[[ Recorded information open ]]

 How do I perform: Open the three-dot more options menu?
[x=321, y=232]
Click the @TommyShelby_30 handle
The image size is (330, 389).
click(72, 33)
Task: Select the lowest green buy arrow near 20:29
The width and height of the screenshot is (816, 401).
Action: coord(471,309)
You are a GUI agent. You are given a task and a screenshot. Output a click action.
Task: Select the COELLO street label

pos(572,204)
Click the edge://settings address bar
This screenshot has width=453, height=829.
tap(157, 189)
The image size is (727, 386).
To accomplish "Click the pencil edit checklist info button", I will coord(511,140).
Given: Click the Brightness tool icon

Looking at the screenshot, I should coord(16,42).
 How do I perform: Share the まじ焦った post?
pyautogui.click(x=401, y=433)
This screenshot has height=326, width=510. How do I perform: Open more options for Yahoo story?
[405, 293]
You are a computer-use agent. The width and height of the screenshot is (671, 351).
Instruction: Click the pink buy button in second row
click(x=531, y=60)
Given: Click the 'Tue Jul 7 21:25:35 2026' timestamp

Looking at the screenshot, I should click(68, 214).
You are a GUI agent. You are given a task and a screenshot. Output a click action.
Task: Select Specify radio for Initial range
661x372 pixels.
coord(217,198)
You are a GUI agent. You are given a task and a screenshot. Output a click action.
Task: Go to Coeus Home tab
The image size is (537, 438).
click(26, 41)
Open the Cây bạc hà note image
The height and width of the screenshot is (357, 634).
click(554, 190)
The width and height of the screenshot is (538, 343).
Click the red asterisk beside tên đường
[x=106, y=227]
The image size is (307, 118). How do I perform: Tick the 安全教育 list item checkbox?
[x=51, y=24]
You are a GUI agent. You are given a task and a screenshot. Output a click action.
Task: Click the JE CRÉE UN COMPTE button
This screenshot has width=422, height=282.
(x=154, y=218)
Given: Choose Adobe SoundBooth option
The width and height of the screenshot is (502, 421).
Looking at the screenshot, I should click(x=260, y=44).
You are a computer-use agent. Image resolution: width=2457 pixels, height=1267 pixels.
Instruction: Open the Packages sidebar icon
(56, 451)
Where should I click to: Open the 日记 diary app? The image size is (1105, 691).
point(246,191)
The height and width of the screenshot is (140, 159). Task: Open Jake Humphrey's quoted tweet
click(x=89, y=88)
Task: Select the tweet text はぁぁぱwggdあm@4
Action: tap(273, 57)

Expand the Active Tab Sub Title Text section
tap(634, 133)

[[ Recorded information closed ]]

Task:
The whole listing needs repeating. Match each line exactly.

Final answer:
 How do I perform: Open the three-dot more options menu?
[x=321, y=232]
Click the @TommyShelby_30 handle
The image size is (330, 389).
click(72, 33)
Task: Select the lowest green buy arrow near 20:29
The width and height of the screenshot is (816, 401).
Action: coord(471,309)
You are a GUI agent. You are given a task and a screenshot. Output a click action.
Task: Select the COELLO street label

pos(572,204)
Click the edge://settings address bar
This screenshot has width=453, height=829.
tap(157, 189)
The image size is (727, 386).
To accomplish "Click the pencil edit checklist info button", I will coord(511,140).
Given: Click the Brightness tool icon

Looking at the screenshot, I should coord(16,42).
 How do I perform: Share the まじ焦った post?
pyautogui.click(x=401, y=433)
This screenshot has height=326, width=510. How do I perform: Open more options for Yahoo story?
[405, 293]
You are a computer-use agent. The width and height of the screenshot is (671, 351).
Instruction: Click the pink buy button in second row
click(x=531, y=60)
Given: Click the 'Tue Jul 7 21:25:35 2026' timestamp

Looking at the screenshot, I should click(68, 214).
You are a GUI agent. You are given a task and a screenshot. Output a click action.
Task: Select Specify radio for Initial range
661x372 pixels.
coord(217,198)
You are a GUI agent. You are given a task and a screenshot. Output a click action.
Task: Go to Coeus Home tab
The image size is (537, 438).
click(26, 41)
Open the Cây bạc hà note image
The height and width of the screenshot is (357, 634).
click(554, 190)
The width and height of the screenshot is (538, 343).
Click the red asterisk beside tên đường
[x=106, y=227]
The image size is (307, 118). How do I perform: Tick the 安全教育 list item checkbox?
[x=51, y=24]
You are a GUI agent. You are given a task and a screenshot. Output a click action.
Task: Click the JE CRÉE UN COMPTE button
This screenshot has width=422, height=282.
(x=154, y=218)
Given: Choose Adobe SoundBooth option
The width and height of the screenshot is (502, 421).
Looking at the screenshot, I should click(x=260, y=44).
You are a computer-use agent. Image resolution: width=2457 pixels, height=1267 pixels.
Instruction: Open the Packages sidebar icon
(56, 451)
Where should I click to: Open the 日记 diary app? The image size is (1105, 691).
point(246,191)
The height and width of the screenshot is (140, 159). Task: Open Jake Humphrey's quoted tweet
click(x=89, y=88)
Task: Select the tweet text はぁぁぱwggdあm@4
Action: tap(273, 57)

Expand the Active Tab Sub Title Text section
tap(634, 133)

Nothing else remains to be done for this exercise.